**EXERCISE GOAL:** Transcribe the records below. Leave nothing out and change nothing.

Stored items
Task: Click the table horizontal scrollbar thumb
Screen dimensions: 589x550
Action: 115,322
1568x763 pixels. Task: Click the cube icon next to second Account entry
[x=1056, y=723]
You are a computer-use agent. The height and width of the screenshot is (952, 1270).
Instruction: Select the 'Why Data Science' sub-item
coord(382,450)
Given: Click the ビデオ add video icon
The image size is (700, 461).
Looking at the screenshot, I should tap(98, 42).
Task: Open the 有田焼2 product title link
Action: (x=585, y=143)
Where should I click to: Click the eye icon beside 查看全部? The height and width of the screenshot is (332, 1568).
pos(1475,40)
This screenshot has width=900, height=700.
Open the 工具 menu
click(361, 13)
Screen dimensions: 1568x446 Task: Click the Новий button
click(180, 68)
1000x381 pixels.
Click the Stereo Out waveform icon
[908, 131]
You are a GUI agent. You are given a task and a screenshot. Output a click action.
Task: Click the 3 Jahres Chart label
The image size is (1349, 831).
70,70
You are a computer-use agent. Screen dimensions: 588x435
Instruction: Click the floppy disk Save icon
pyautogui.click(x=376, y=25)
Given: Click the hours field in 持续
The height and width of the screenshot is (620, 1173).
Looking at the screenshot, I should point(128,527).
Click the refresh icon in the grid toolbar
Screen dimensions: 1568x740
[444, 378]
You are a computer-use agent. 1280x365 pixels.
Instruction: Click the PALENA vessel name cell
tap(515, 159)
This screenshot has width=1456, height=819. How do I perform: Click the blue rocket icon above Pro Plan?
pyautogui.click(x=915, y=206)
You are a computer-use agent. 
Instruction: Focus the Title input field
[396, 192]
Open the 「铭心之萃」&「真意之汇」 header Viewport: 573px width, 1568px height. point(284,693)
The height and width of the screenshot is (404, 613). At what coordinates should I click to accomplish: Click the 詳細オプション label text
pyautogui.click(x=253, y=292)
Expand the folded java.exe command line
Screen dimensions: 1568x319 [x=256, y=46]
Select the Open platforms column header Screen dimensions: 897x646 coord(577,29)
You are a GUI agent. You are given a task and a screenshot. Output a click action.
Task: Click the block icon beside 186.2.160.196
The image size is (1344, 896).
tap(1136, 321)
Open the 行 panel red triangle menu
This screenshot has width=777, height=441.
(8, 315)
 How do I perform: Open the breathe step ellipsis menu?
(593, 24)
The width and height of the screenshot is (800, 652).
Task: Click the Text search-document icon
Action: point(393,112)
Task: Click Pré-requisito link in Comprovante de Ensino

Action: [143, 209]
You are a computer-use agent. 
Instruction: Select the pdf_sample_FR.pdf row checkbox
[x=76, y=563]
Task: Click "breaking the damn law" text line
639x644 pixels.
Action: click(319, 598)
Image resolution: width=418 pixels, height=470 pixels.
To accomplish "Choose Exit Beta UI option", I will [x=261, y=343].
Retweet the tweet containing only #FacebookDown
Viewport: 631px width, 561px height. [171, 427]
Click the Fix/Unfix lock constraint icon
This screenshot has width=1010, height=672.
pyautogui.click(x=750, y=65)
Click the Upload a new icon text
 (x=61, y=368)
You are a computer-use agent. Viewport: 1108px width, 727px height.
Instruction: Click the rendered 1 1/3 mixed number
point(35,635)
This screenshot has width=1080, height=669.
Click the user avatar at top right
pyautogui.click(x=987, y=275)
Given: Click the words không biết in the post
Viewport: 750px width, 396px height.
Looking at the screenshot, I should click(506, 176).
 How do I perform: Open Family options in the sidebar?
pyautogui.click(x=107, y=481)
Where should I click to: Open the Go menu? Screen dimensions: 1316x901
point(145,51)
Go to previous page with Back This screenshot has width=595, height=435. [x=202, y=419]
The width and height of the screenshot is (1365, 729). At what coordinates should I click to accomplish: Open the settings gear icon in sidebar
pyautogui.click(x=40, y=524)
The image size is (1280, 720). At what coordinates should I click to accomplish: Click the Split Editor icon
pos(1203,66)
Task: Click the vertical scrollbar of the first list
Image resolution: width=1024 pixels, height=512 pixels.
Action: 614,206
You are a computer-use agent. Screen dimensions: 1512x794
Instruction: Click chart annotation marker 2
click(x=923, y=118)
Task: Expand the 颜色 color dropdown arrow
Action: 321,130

**EXERCISE OUTPUT:**
Task: Click the table horizontal scrollbar thumb
Screen dimensions: 589x550
Action: 115,322
1568x763 pixels. Task: Click the cube icon next to second Account entry
[x=1056, y=723]
You are a computer-use agent. The height and width of the screenshot is (952, 1270).
Instruction: Select the 'Why Data Science' sub-item
coord(382,450)
Given: Click the ビデオ add video icon
The image size is (700, 461).
Looking at the screenshot, I should tap(98, 42).
Task: Open the 有田焼2 product title link
Action: (x=585, y=143)
Where should I click to: Click the eye icon beside 查看全部? The height and width of the screenshot is (332, 1568).
pos(1475,40)
This screenshot has width=900, height=700.
Open the 工具 menu
click(361, 13)
Screen dimensions: 1568x446 Task: Click the Новий button
click(180, 68)
1000x381 pixels.
Click the Stereo Out waveform icon
[908, 131]
You are a GUI agent. You are given a task and a screenshot. Output a click action.
Task: Click the 3 Jahres Chart label
The image size is (1349, 831).
70,70
You are a computer-use agent. Screen dimensions: 588x435
Instruction: Click the floppy disk Save icon
pyautogui.click(x=376, y=25)
Given: Click the hours field in 持续
The height and width of the screenshot is (620, 1173).
Looking at the screenshot, I should point(128,527).
Click the refresh icon in the grid toolbar
Screen dimensions: 1568x740
[444, 378]
You are a computer-use agent. 1280x365 pixels.
Instruction: Click the PALENA vessel name cell
tap(515, 159)
This screenshot has width=1456, height=819. How do I perform: Click the blue rocket icon above Pro Plan?
pyautogui.click(x=915, y=206)
You are a computer-use agent. 
Instruction: Focus the Title input field
[396, 192]
Open the 「铭心之萃」&「真意之汇」 header Viewport: 573px width, 1568px height. point(284,693)
The height and width of the screenshot is (404, 613). At what coordinates should I click to accomplish: Click the 詳細オプション label text
pyautogui.click(x=253, y=292)
Expand the folded java.exe command line
Screen dimensions: 1568x319 [x=256, y=46]
Select the Open platforms column header Screen dimensions: 897x646 coord(577,29)
You are a GUI agent. You are given a task and a screenshot. Output a click action.
Task: Click the block icon beside 186.2.160.196
The image size is (1344, 896).
tap(1136, 321)
Open the 行 panel red triangle menu
This screenshot has width=777, height=441.
(8, 315)
 How do I perform: Open the breathe step ellipsis menu?
(593, 24)
The width and height of the screenshot is (800, 652).
Task: Click the Text search-document icon
Action: point(393,112)
Task: Click Pré-requisito link in Comprovante de Ensino

Action: [143, 209]
You are a computer-use agent. 
Instruction: Select the pdf_sample_FR.pdf row checkbox
[x=76, y=563]
Task: Click "breaking the damn law" text line
639x644 pixels.
Action: click(319, 598)
Image resolution: width=418 pixels, height=470 pixels.
To accomplish "Choose Exit Beta UI option", I will [x=261, y=343].
Retweet the tweet containing only #FacebookDown
Viewport: 631px width, 561px height. [171, 427]
Click the Fix/Unfix lock constraint icon
This screenshot has width=1010, height=672.
pyautogui.click(x=750, y=65)
Click the Upload a new icon text
 (x=61, y=368)
You are a computer-use agent. Viewport: 1108px width, 727px height.
Instruction: Click the rendered 1 1/3 mixed number
point(35,635)
This screenshot has width=1080, height=669.
Click the user avatar at top right
pyautogui.click(x=987, y=275)
Given: Click the words không biết in the post
Viewport: 750px width, 396px height.
Looking at the screenshot, I should click(506, 176).
 How do I perform: Open Family options in the sidebar?
pyautogui.click(x=107, y=481)
Where should I click to: Open the Go menu? Screen dimensions: 1316x901
point(145,51)
Go to previous page with Back This screenshot has width=595, height=435. [x=202, y=419]
The width and height of the screenshot is (1365, 729). At what coordinates should I click to accomplish: Open the settings gear icon in sidebar
pyautogui.click(x=40, y=524)
The image size is (1280, 720). At what coordinates should I click to accomplish: Click the Split Editor icon
pos(1203,66)
Task: Click the vertical scrollbar of the first list
Image resolution: width=1024 pixels, height=512 pixels.
Action: 614,206
You are a computer-use agent. Screen dimensions: 1512x794
Instruction: Click chart annotation marker 2
click(x=923, y=118)
Task: Expand the 颜色 color dropdown arrow
Action: 321,130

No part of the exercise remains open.